Belajar sejarah sejatinya bukan belajar fakta-fakta untuk dihafal. Tapi menangkap makna kejadian masa lalu,
Jakarta (ANTARA News) - Melakukan perubahan drastis dalam kebiasaan mengajar di kelas yang sudah berlangsung bertahun-tahun tampaknya bukan pekerjaan yang mudah.

Setidaknya itulah yang terjadi di ruang-ruang kelas saat pelajaran sejarah disampaikan oleh guru kepada siswa.

Menyampaikan peristiwa masa lalu kepada siswa dengan mengikuti garis-garis besar pedoman pembelajaran atau silabus dalam mata pelajaran sejarah adalah kelaziman yang dilakukan sebagian besar guru sejarah.

Kelaziman semacam itu diakui oleh dosen program studi pendidikan sejarah Universitas Negeri Jakarta (UNJ) Abrar. Akibat dari situasi itu adalah kurangnya guru-guru sejarah dalam berkreasi dan berinovasi dalam menyampaikan pelajaran sejarah di sekolah.

Tentu di zaman serba digital saat ini, kondisi semacam itu sudah semestinya ditinggalkan. Sudah waktunya guru-guru mulai berinovasi dengan mengajar secara menarik, misalnya dengan memutar film-film sejarah yang kini semakin banyak dan bisa diakses dalam berbagai format digital.

Belajar sejarah sejatinya bukan belajar fakta-fakta untuk dihafal. Tapi menangkap makna kejadian masa lalu, memahami mengapa peristiwa itu terjadi, variabel apa saja yang mendorong sebuah peristiwa lahir dan memikirkan kemungkinan menarik manfaat dari peristiwa itu untuk bahan pengambilan keputusan atas persoalan kontemporer.

Itu sebabnya ada slogan yang berbunyi: jangan sekali-kali melupakan sejarah agar tak mengulangi kesalahan masa lampau, yang melahirkan tragedi tentunya.

Seorang siswa yang belajar sejarah perjuangan Raden Ajeng Kartini pada dasarnya tak perlu menghafal kapan perempuan emansipatoris itu lahir dan siapa orang tua dan apa hasil perjuangannya.

Lebih dari itu, siswa didorong untuk mengenali situasi yang membingkai kehidupan Kartini dan reaksi yang diperlihatkan Kartini atas situasi sosial yang melingkupinya itu.

Persentuhan intelektual Kartini dengan ide-ide modernisme lewat persahabatannya dengan nyonya-nyonya kolonialis lah yang membuat Kartini melek dan bereaksi atas feodalisme di lingkungannya.

TUGAS A:
Terjemahkan kalimat ini dari kutipan dokumen tentang pengajaran sejarah ke dalam bahasa Inggris: "Tentu di zaman serba digital saat ini, kondisi semacam itu sudah semestinya ditinggalkan."
TUGAS B:
Sambung kutipan dokumen tentang pengajaran sejarah, mulai tepat sesudah kalimat terakhirnya.

DATA TERSEDIA:
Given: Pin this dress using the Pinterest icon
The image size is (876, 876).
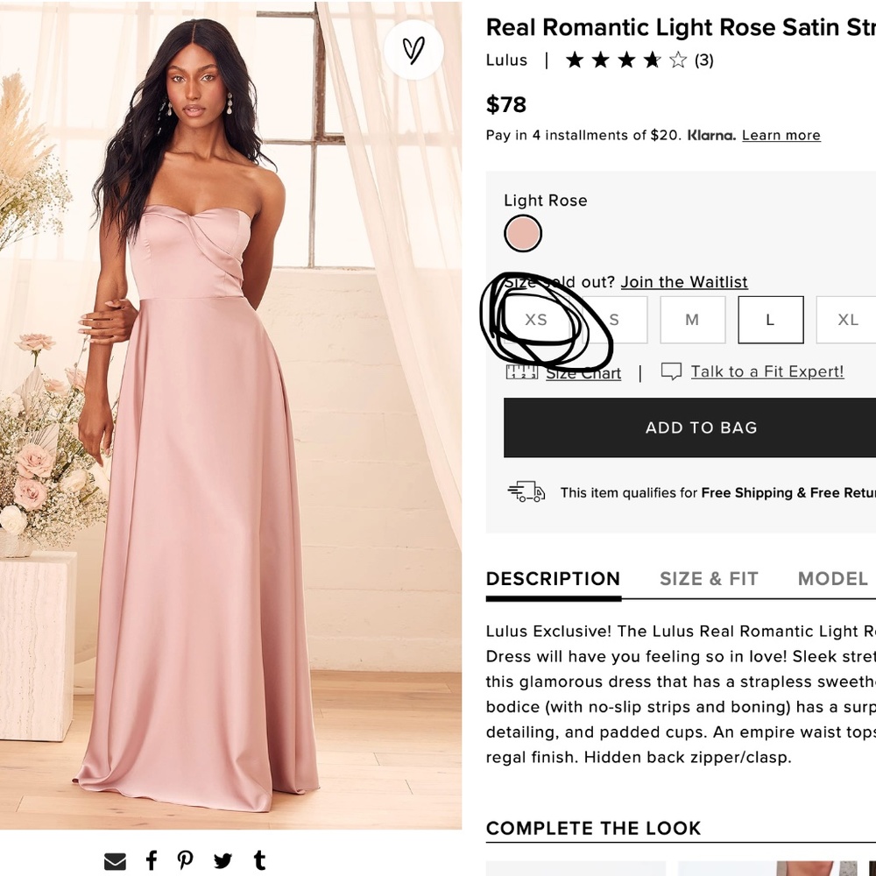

JAWABAN A:
Of course, in today's thoroughly digital age, such a condition ought to be left behind.

JAWABAN B:
Andai Kartini tak berkenalan dengan para perempuan yang sudah tercerahkan di paroh pertama abad 20 itu, dan berkesempatan membaca buku-buku dari sahabatnya, tak banyak arti hidup Kartini bagi publik, sebagaimana hidup kebanyakan perempuan Jawa masa itu.

Pemahaman terhadap sejarah tentu akan lebih intens dan komprehensif jika hal itu disampaikan lewat medium yang artistik dan sarat pengetahuan sebagaimana disajikan dalam film R.A. Kartini dengan sutradara Sjumandjaja.

Guru yang inovatif bisa saja mengajak siswanya mendiskusikan setelah menonton bersama film itu di kelas. Diskusi bisa diperdalam misalnya dengan mengundang pakar sejarah, atau menghadirkan mahasiswa jurusan program studi sejarah.

Cara lain agar guru dapat menghadirkan kisah sejarah yang menarik di hadapan siswa adalah dengan menggunakan teks drama, cerpen, novel yang bermuatan nilai-nilai kesejarahan sebagai bahan ajar.

Dalam konteks ini, penggunaan naskah drama bertajuk Amangkurat karangan Goenawan Mohamad, bisa digunakan untuk memperkaya rujukan ketika siswa memasuki periode sejarah Mataram.

Mengajar sejarah untuk periode kerajaan Mataram di Jawa dengan mendasarkan pada karya fiksi tentu menimbulkan perdebatan, dan memunculkan pertanyaan polemik apakah karya fiksi itu dapat dipercaya sebagai sumber sejarah.

Sejarawan Taufik Abdullah pernah mengatakan bahwa novel sejarah bukanlah dokumen sejarah namun bisa memberikan tawaran makna atas peristiwa historis.

Dengan demikian jika pelajaran sejarah juga digunakan sebagai studi untuk menemukan makna peristiwa sejarah, tak ada buruknya memanfaatkan karya-karya fiksi itu sebagai khazanah literatur yang memperkaya perspektif siswa.

Yang menjadi persoalan dalam menyampaikan pelajaran sejarah secara menarik adalah faktor guru dan keterbatasan jam belajar.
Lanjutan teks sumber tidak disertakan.